Secondo John Lawrence della società di investimenti Lawrence Wealth Management, «creare un indice locale è stata una strategia geniale, una mossa puramente globale per la Polonia», grazie alla quale è stata capace di attirare nuovo capitale nel Paese. Il sito Blue Europe ha spiegato le cause del boom videoludico polacco, indicando gli alti livelli di alfabetizzazione digitale nel sistema scolastico nazionale, in grado di sfornare ottimi programmatori, anche grazie a «più di 60 corsi di laurea legati allo sviluppo di videogiochi presenti in Polonia».

L’obiettivo dell’Osservatorio europeo sarebbe anche di coniugare le capacità e le industrie locali del Continente dotandole di una regia unica, in grado di affrontare le altre superpotenze ed effettuare investimenti massimi. Un altro punto d’interesse dell’operazione è il settore degli e-sports – altro punto di forza polacco – sui cui l’Ue sembra puntare molto.

La decisione è stata resa più pressante dall’evoluzione recente del settore gaming in Cina. Come ha scritto il sito specializzato Polygon, «il panorama cinese è sempre stato perseguitato dall’idea che sia fatto soprattutto di giochi gratuiti mobili pieni di microtransazioni. Ma la marea sembra stia cambiando, a cominciare con sviluppatori cinesi che investono nella produzione di titoli prestigiosi». I risultati di questo cambiamento si stanno facendo già sentire, come dimostra la grande attesa per un titolo «Made in China» di qualità come Black Myth: Wukong.

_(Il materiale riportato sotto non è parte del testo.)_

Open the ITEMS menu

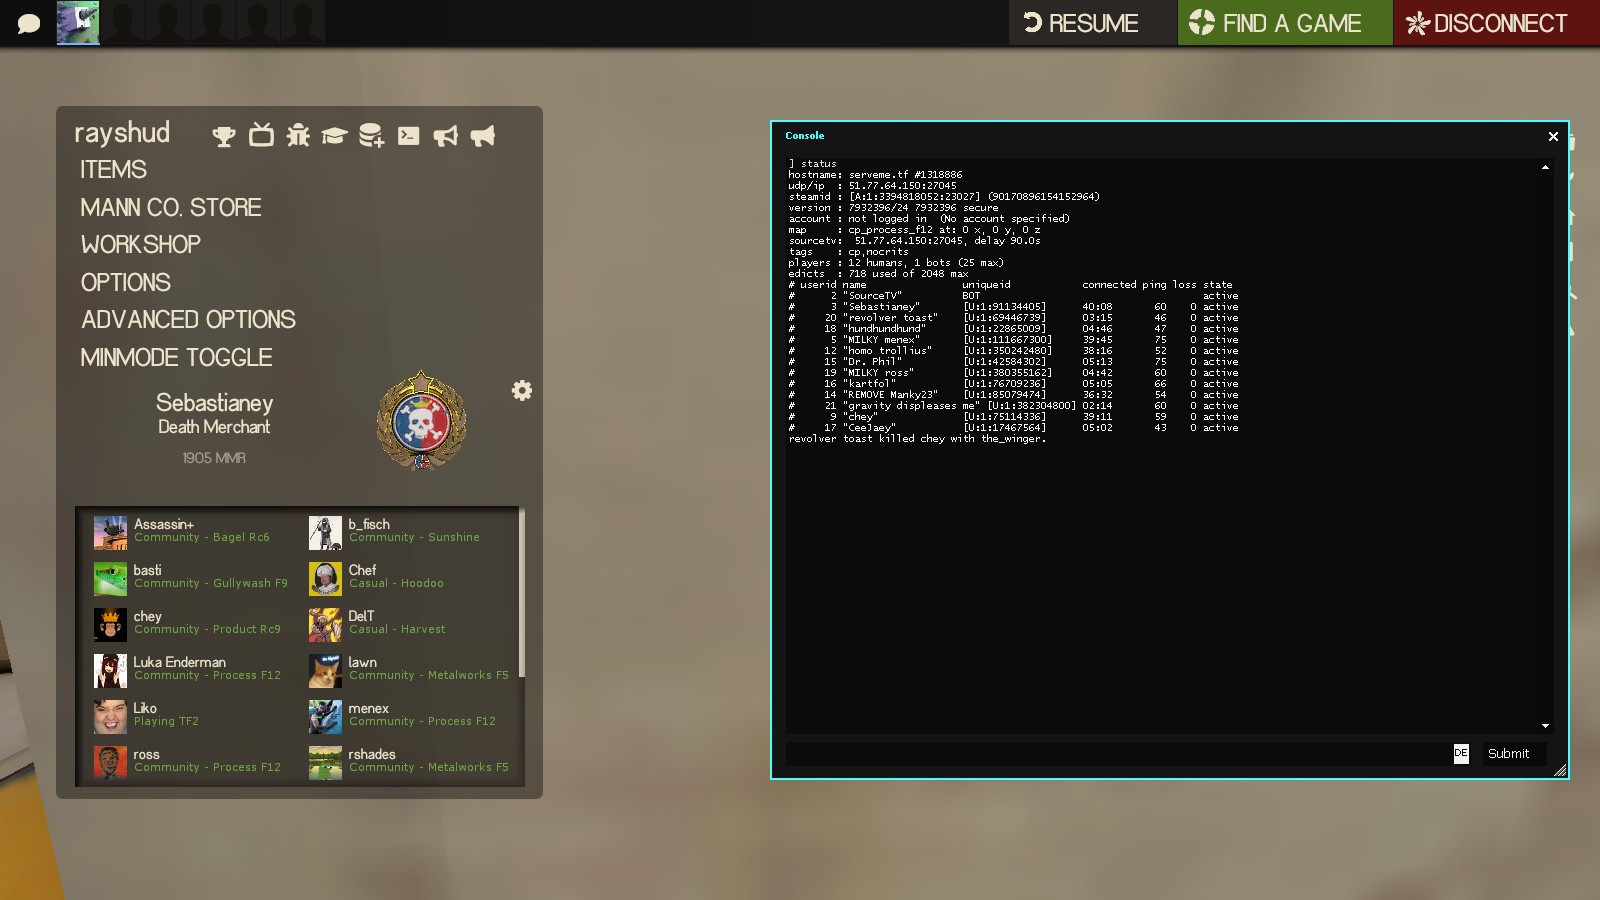click(113, 170)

La strategia europea si inserisce in questo solco, cercando di valorizzare le quasi centomila persone (precisamente 98mila) impiegate nel settore in tutta l’Unione, un mercato in cui «la metà degli abitanti si considera gamer, di cui la metà sono donne». Anche l’età media di questo profilo, attorno ai 31 anni, contribuisce a rendere l’Osservatorio piuttosto cruciale per un Continente dal potenziale enorme ma ancora abituato ad agire da solo, seguendo gli interessi nazionali. Una tendenza non di certo nuova, che torna anche nelle pagine dei giornali di questo periodo, e che va abbandonata una volta per tutte. Forse, partendo dai videogames, ce la possiamo fare.